### Exercise directions
Pick out and copy each line of the records below that contains the word "what".

Extracted data entries:
***
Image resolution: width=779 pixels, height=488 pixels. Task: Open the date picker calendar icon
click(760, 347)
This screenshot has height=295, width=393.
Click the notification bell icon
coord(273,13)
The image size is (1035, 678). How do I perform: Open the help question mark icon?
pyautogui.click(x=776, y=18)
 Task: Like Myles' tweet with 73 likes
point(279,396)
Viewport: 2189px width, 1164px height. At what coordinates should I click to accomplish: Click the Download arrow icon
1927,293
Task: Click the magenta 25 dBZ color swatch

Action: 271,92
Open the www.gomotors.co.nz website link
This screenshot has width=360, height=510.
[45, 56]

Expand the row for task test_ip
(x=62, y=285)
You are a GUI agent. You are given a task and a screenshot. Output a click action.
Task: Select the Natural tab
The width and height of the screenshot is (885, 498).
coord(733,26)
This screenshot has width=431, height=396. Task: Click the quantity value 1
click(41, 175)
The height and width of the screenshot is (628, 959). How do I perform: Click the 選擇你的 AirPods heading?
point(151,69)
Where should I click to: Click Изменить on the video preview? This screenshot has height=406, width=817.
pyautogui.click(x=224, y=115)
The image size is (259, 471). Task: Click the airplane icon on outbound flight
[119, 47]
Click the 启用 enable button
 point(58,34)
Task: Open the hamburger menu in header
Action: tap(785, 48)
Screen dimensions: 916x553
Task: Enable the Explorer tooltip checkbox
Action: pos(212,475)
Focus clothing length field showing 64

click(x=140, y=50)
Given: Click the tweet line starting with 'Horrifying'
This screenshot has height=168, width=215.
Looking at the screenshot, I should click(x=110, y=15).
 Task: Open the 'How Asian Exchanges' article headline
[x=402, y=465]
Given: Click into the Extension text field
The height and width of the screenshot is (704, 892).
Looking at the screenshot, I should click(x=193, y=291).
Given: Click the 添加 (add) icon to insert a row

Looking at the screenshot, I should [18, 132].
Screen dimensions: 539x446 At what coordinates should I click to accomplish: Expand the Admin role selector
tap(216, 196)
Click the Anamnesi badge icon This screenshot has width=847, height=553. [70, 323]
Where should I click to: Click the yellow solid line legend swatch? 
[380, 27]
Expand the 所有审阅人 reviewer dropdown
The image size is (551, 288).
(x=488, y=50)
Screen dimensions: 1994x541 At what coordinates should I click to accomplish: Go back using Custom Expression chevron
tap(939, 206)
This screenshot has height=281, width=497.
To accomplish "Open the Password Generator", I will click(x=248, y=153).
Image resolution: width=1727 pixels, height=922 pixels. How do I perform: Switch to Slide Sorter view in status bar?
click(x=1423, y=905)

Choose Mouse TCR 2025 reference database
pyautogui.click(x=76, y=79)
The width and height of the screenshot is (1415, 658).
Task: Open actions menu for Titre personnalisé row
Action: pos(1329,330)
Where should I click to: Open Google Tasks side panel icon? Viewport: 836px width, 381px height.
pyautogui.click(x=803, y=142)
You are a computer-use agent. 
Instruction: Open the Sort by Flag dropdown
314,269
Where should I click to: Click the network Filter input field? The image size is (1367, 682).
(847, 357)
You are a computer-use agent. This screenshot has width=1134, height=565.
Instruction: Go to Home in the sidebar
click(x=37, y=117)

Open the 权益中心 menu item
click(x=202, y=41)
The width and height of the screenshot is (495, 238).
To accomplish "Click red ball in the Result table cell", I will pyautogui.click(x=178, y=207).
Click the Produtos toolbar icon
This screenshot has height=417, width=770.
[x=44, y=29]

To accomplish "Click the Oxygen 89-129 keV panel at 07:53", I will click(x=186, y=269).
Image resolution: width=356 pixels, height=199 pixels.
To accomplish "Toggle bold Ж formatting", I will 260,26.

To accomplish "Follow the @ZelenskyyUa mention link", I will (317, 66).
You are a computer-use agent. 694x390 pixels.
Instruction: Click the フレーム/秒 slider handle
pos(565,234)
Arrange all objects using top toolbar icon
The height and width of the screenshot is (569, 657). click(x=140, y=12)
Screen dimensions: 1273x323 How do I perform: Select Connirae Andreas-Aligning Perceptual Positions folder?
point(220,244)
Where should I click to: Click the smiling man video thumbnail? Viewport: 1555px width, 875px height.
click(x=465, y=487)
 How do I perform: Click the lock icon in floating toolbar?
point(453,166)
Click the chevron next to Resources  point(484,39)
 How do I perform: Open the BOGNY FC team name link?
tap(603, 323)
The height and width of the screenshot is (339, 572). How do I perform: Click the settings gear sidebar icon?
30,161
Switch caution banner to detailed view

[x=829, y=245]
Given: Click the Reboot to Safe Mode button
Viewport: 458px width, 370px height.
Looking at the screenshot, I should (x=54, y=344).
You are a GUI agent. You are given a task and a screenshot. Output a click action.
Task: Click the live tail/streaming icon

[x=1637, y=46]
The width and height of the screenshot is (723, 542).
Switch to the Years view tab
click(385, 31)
***
### Result of the task
Viewport: 2189px width, 1164px height. At what coordinates should I click to accomplish: Click the Download arrow icon
Screen dimensions: 539x446 At what coordinates should I click to accomplish: Expand the Admin role selector
Screen dimensions: 1994x541 At what coordinates should I click to accomplish: Go back using Custom Expression chevron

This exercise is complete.